И это было не искривление «генеральной линии» на местном уровне, а следование ей. Потому что статьи, отстаивающие подобную позицию, появлялись и в центральной печати.
Насколько далеко эта линия отклонилась от коммунистической идеологии, даёт ощутить сравнение двух статей в «Комсомольской правде» .
Первый материал – 1972 года. В колхозе имени Чапаева Рязанской области во время уборки загорелось скошенное поле. Чтобы спасти стоящую рядом ещё не убранную пшеницу, молодой тракторист Анатолий Мерзлов вступил в борьбу с огнём. Когда загорелся трактор, до последнего пытался спасти машину – и погиб.
Случай получил широкий резонанс. В «Комсомольскую правду» пришло множество откликов от сверстников Анатолия. Авторы большинства восхищались поступком комсомольца. Но были и такие, кто недоумевал: жертвовать жизнью ради куска железа?! Подобных писем было немного, но достаточно, чтобы счесть их тревожным симптомом, - и редакция попросила прокомментировать их самого Константина Симонова. Маститый и уже далеко не молодой писатель очень серьёзно отнёсся к поручению. Он побывал в колхозе, где жил и работал Анатолий Мерзлов, убедился, что поступок юноши был не импульсивным, а вполне осознанным.
Осмыслив всё случившееся, Симонов сделал вывод: Анатолий поступил так, «потому что видел в своём тракторе частицу народного достояния, то есть, в конечном счёте, частицу Родины. И, оставаясь верным себе, не мог поступить по-другому».
Размышлял писатель и над позицией тех, кто счёл подвиг Мерзлова «нецелесообразным» - и увидел в ней симптом девальвации гуманистических ценностей, утраты приоритета общественных интересов. «Да, конечно, жизнь человека дороже трактора. В этом случае – дороже трактора, в другом случае – дороже чего-то другого… А с другой стороны, спрашивается, на что способен человек, живущий в постоянном сознании того, что его жизнь дороже всего остального? Способен ли вообще что-нибудь спасти – винтовку, трактор, самолёт, да и самое главное – другого, попавшего в беду человека, - тот, кто в решительное мгновение, перед тем, как пойти на риск, начинает считать – что сколько стоит?.. Подозреваю, что такой человек не только трактор из огня, но и ребёнка из воды не вытащит, хотя и будет считать, что человеческая жизнь дороже всего на свете. Подразумевая при этом, конечно, свою собственную жизнь. В этом-то и весь секрет».

▶ ЗАДАНИЕ
Ответьте по отрывку о статьях в «Комсомольской правде»:
(a) Какого года первый материал?
(b) В каком колхозе произошёл пожар, во время которого погиб Анатолий Мерзлов?
(c) Кого редакция попросила прокомментировать письма недоумевающих читателей?
Приведённые далее строки для работы не требуются.

Строки набора данных
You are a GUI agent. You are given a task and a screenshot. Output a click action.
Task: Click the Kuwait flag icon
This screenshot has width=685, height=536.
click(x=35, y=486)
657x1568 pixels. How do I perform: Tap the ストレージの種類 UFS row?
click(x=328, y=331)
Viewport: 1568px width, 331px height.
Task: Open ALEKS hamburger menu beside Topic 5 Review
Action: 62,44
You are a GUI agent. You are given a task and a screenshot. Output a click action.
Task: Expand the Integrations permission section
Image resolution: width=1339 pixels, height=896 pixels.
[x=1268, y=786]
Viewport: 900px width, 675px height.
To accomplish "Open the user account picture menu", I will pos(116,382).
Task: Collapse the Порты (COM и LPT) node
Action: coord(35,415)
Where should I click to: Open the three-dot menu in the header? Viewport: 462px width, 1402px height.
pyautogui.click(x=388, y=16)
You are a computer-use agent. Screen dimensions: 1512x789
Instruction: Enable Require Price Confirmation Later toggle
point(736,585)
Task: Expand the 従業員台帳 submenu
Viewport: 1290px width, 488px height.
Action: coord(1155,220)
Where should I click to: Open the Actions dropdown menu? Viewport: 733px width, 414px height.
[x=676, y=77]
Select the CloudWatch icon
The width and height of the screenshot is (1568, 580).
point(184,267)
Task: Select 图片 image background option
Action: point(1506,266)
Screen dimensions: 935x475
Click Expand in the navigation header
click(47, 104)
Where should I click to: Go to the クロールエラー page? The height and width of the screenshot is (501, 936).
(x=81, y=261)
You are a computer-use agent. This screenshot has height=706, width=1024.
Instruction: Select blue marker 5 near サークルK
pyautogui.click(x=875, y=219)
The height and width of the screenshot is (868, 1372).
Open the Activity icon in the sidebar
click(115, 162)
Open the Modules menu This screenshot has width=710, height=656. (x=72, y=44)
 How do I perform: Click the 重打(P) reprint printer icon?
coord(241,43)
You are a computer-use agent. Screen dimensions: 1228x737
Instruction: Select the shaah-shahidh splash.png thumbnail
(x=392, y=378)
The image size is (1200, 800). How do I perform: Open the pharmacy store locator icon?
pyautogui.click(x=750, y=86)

▶ ОТВЕТ К ЗАДАНИЮ
(a) 1972 года.
(b) В колхозе имени Чапаева Рязанской области.
(c) Константина Симонова.